• Ваше задание
Ответьте на вопросы по отрывку ниже:
1. Сколько часов в неделю женщины на востоке посвящали работе по дому в 1965 году?
2. Сколько часов в месяц регулярно теряла берлинская фабрика из-за того, что матери оставались дома с больными детьми?
3. В каком году профсоюз FDGB заключил соглашение с Народной солидарностью?

• Отрывок

Из тьмы. Немцы, 1942–2022 - Франк Трентманн
Занятость была важным источником независимости и уважения, но она почти не изменила традиционные гендерные роли дома. Мужчины стали немного больше участвовать в домашнем хозяйстве, чем на западе, но основная часть готовки, уборки и ухода за детьми по-прежнему лежала на женщинах. В 1965 году женщины на востоке посвящали работе по дому 31 час в неделю – ровно столько же, сколько их сестры на западе. В 1991 году это время все еще составляло 27 часов (по сравнению с 32 часами на западе; мужчины тратили 16 и 13 часов соответственно)38.
На протяжении 1960-х годов хронической проблемой были прогулы. Берлинская фабрика, на которой работали сто пятьдесят восемь одиноких женщин, регулярно теряла семьдесят часов в месяц из-за того, что матери оставались дома, чтобы присматривать за больными детьми. Демократический женский союз (Demokratischer Frauenbund Deutschlands, DFD) обратился к “бабушкам” (Omis) с призывом стать волонтерами. Там и сям ветераны штопали чулки и помогали со стиркой. На Лейпцигской хлопчатобумажной фабрике спасать положение пришла “рабочая группа пенсионеров” (Rentner-AG). Но в целом, как признавали чиновники, подобные инициативы “оказались провалом”.
В 1961 году профсоюз режима (FDGB) заключил соглашение с Народной солидарностью (Volkssolidarität), социалистическим аналогом Caritas, о спонсировании оплачиваемой помощи на дому матерям с больными детьми. Для некоторых это было спасением. “Я очень ценю помощь”, – говорила одна мать из Плауэна. Она вышла из дома в 8 утра, а вернувшись в 16:00, обнаружила, что квартира убрана, покупки сделаны, ее ребенок накормлен, и за ним присматривают. Ее коллег на фабрике женской одежды это не убедило. Распространенной позицией было “Я не впущу чужих к себе в квартиру”39. К тому же были расходы, которые делились с матерью. Да, жаловалась мать в 1965 году, она могла бы обратиться в Volkssolidarität, чтобы те прислали кого-нибудь присмотреть за ее близнецами, когда они заболеют. Раньше, когда она оставалась дома, она теряла 113 марок дохода. Помощь на дому обошлась ей в 104,50 марки за десять часов: “не Бог весть какой финансовый стимул”, отмечала она. На самом деле о существовании этой схемы знали немногие. Женщина-делегат национального собрания в 1965 году посетила четыре фирмы в Магдебурге, где 80 % работников составляли женщины: ни один женский комитет не слышал о помощи на дому. На электростанции Schwarze Pumpe наблюдалась аналогичная ситуация. К 1969 году потери рабочего времени достигли таких размеров, что женская комиссия Политбюро партии призвала фирмы создавать палаты для больных детей40.
В этом заключалось объяснение резкого увеличения числа детских садов в следующем десятилетии. Детские сады создавались как подспорье для работы, а не для семейной жизни. При необходимости они предлагали уход в ночное время и в течение недели (Wochenkrippen). В Айзенхюттенштадте посменным работникам часто не удавалось увидеться со своими детьми по четыре-пять дней.

• Исходные данные
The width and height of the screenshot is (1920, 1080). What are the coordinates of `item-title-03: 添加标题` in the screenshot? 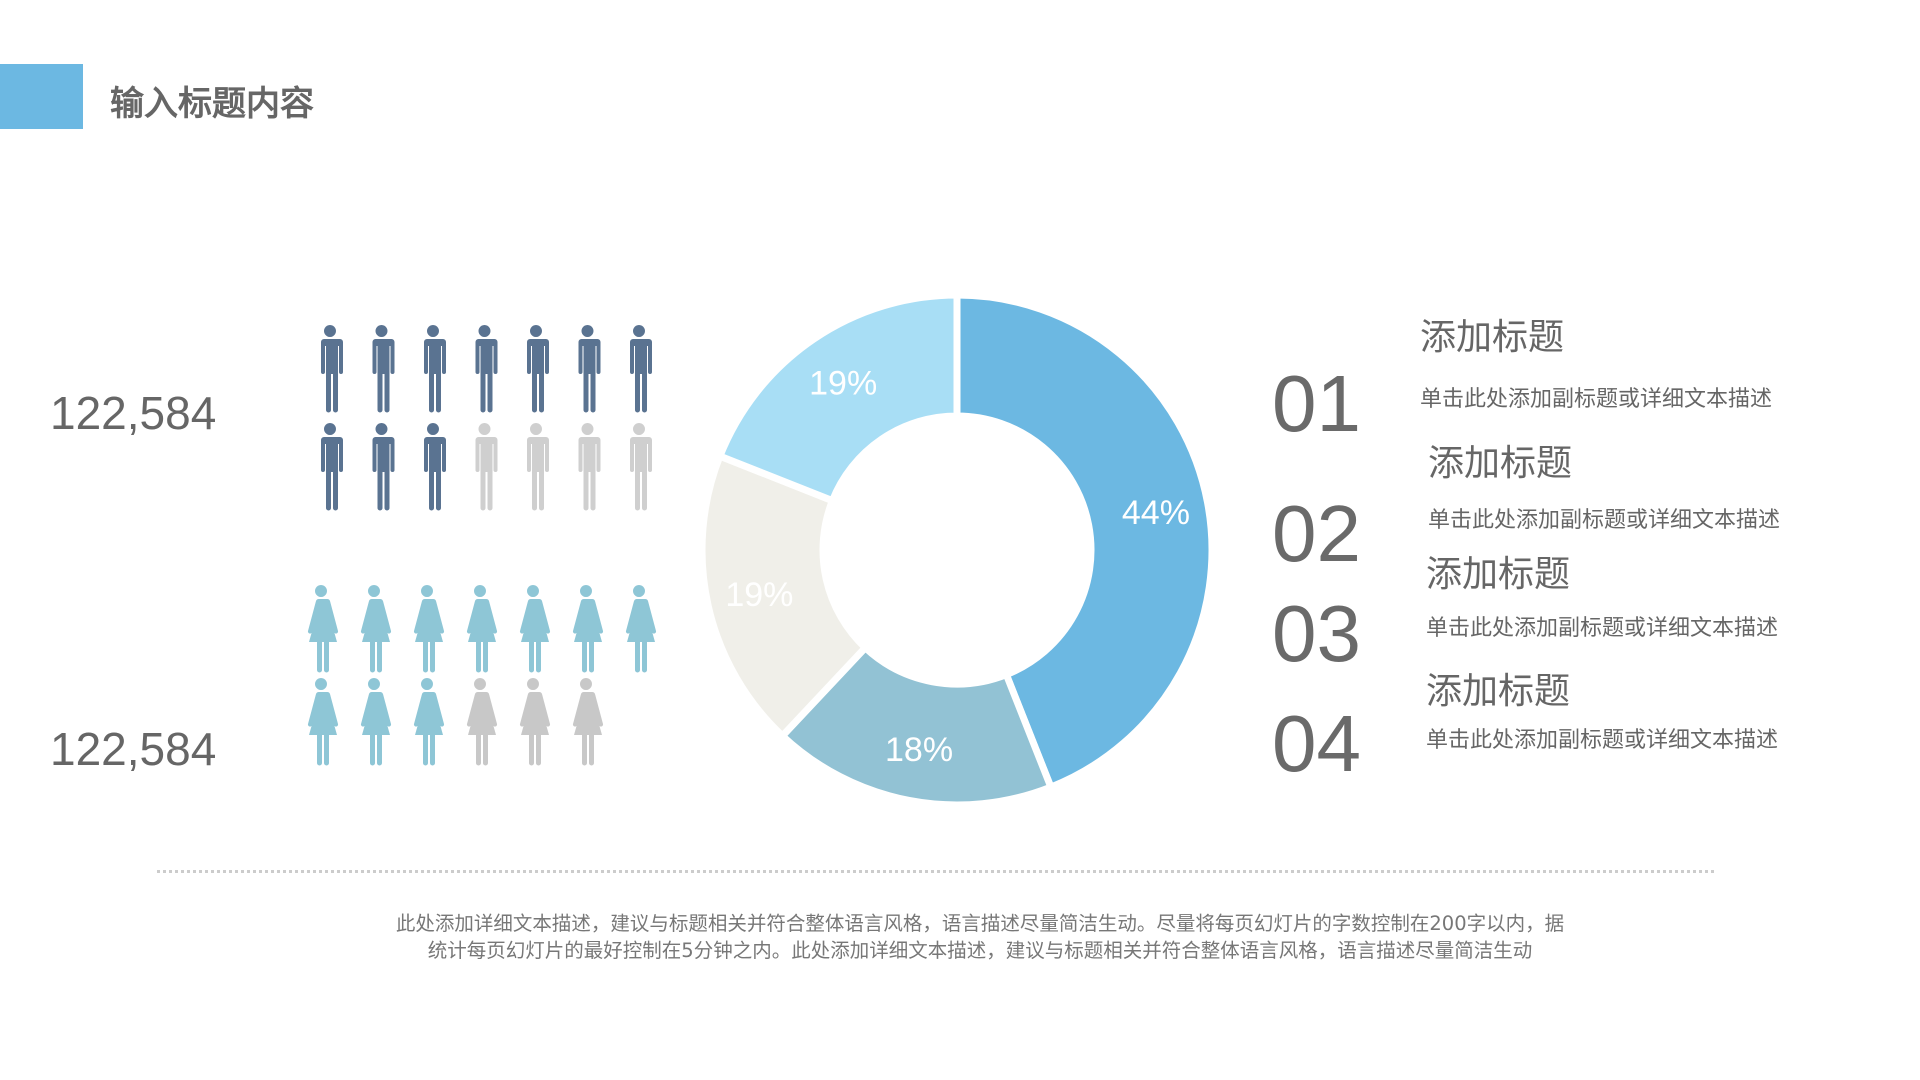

• Решение задачи
1. 31 час.
2. Семьдесят часов.
3. В 1961 году.